- _Data extracted from a collection_
+===+

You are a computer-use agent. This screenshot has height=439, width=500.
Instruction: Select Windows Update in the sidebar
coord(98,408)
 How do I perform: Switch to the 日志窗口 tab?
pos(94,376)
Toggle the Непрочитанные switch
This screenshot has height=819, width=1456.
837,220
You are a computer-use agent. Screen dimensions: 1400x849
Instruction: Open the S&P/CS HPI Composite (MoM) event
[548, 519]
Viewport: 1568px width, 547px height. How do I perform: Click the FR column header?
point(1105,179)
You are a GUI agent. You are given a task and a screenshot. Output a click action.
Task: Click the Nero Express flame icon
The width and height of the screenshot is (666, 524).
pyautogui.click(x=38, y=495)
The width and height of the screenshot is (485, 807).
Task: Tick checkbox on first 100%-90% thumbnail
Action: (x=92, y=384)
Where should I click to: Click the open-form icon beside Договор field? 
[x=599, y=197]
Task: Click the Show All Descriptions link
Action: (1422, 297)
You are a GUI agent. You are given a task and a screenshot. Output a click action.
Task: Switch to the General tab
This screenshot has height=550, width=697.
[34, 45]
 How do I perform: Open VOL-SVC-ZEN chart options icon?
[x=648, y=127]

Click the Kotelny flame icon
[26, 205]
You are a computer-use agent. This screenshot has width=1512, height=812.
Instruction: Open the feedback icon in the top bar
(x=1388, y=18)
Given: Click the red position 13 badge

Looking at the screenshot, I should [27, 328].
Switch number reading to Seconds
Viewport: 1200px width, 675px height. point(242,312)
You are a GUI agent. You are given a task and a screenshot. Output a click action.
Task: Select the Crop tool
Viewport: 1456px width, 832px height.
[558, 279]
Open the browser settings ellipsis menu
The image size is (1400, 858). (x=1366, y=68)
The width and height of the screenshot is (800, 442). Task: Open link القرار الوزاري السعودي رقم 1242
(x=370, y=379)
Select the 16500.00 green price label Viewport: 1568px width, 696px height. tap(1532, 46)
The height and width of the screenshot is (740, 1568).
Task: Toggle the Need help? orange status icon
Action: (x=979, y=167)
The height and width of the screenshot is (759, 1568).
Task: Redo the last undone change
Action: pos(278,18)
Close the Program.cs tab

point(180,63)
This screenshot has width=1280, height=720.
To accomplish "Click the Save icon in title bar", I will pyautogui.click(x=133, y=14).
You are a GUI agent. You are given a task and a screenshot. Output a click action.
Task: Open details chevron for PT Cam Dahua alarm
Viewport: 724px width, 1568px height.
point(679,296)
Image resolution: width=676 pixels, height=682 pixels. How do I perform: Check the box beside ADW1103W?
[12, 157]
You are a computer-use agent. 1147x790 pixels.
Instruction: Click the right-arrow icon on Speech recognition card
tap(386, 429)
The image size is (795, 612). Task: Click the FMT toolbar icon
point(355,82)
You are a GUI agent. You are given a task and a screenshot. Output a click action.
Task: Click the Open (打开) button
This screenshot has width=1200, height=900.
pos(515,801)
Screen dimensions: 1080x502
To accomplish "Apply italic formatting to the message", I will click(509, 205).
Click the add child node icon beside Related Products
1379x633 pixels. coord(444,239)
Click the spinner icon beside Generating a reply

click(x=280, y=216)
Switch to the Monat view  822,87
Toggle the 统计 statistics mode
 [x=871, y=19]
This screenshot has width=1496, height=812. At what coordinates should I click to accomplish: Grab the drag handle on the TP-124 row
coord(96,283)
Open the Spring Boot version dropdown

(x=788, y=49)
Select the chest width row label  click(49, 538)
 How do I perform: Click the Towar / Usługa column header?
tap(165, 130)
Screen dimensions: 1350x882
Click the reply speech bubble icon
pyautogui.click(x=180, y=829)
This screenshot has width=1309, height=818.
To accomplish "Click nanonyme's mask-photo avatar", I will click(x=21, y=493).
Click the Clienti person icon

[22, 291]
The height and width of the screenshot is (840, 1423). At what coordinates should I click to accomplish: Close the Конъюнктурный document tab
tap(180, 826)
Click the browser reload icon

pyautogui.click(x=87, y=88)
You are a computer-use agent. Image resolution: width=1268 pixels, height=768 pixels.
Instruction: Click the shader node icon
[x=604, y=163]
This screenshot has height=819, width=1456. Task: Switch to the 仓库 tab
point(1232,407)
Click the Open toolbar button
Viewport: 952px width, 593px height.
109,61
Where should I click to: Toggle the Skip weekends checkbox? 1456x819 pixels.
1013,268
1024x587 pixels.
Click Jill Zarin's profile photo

+===+

- _What the exercise asks_
For this exercise, copy every line of the data that holds "dimensions".

- _Written answer_
You are a computer-use agent. Screen dimensions: 1400x849
Screen dimensions: 1080x502
Screen dimensions: 1350x882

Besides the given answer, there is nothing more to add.